The lesson plans are really cute. I made them write an aim, a one-sentence summary of the main thing they want their students to be able to do. Then they added more detailed objectives that fleshed out the aim. Then they wrote a narrative describing the sequence of the lesson, including time estimates. And finally, they wrote down what the homework will be. I see in their plans unconscious - or heck, maybe it's conscious - imitation of the language that I use in my daily aim and in other aspects of my teaching.

Given the complete confidence with which students criticize their teachers' methods, it was interesting to watch them get up there and do exactly what their teachers do, sometimes even more so. They are big on lecturing, assigning articles for the students to read, and putting notes on the board. The homework assignments so far have been fairly good; we talked about what kinds of assignments require students to think, and what kinds are just busywork or don't really emphasize the science.

Some kids really get the critical thinking idea. During a lesson in which a game of review hangman was turning out to be too easy, the "teachers" decided to stop giving clues and just have the students guess the words. Another student protested, "But then it's just hangman! We don't have to know anything!" He was out of order for criticizing during their lesson, but I couldn't help but smile, 'cause I'm pretty sure this kid has never thought of himself as a future teacher.
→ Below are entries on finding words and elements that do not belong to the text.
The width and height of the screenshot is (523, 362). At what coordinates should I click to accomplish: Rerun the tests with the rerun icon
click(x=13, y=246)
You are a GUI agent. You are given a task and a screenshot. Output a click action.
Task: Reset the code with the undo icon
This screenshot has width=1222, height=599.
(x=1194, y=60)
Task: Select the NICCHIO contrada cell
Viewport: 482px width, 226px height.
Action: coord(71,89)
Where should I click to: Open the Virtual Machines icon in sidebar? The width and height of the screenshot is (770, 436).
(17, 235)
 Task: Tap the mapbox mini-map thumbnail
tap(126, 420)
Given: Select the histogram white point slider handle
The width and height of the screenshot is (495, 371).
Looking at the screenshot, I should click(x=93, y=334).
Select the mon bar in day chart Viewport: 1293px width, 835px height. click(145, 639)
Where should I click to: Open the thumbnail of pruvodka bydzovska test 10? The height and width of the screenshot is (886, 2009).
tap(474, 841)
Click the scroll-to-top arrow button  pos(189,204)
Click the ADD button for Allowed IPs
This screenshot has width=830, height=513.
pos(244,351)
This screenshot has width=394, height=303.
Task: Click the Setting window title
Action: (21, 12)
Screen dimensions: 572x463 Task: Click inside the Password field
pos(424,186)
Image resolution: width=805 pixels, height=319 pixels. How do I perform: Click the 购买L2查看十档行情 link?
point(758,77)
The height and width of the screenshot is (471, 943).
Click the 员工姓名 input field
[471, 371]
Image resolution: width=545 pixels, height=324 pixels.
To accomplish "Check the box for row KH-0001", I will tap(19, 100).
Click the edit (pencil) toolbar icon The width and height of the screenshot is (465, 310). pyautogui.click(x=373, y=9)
The problem - and it might be a big one - is that the kids aren't learning much about invertebrates. They did a good job of becoming experts on the group they studied, and that has value, but the lessons aren't that great. I provided a background article as an overview of invertebrates, which should help, and the kids (at least in one class) are being proactive about asking questions, but they are still getting a mish-mash of facts without necessarily seeing the big picture for any particular group of animals. I was talking to a colleague about it, and she said, "Well, I don't really know anything about invertebrates, so is it really a huge problem?" I can live with the kids only knowing a bit about echinoderms, but I really hope the insects and arachnids and crustaceans lessons are done well.

Would it have been better for me to do a single lesson on each group of invertebrates myself? Would it have been better for me to spend a few days on the most important (from a "what most adults know" perspective) groups, and then assign research projects on the other groups? Are they getting other stuff out of this project that outweighs the disorganized information about invertebrates? Will they have future chances to build on what they've learned? Is it okay to be an expert on cnidarians but not know a whole lot about cephalopods? Is it okay to be an expert on cephalopods but not know much about arachnids?

Another experiment in science education.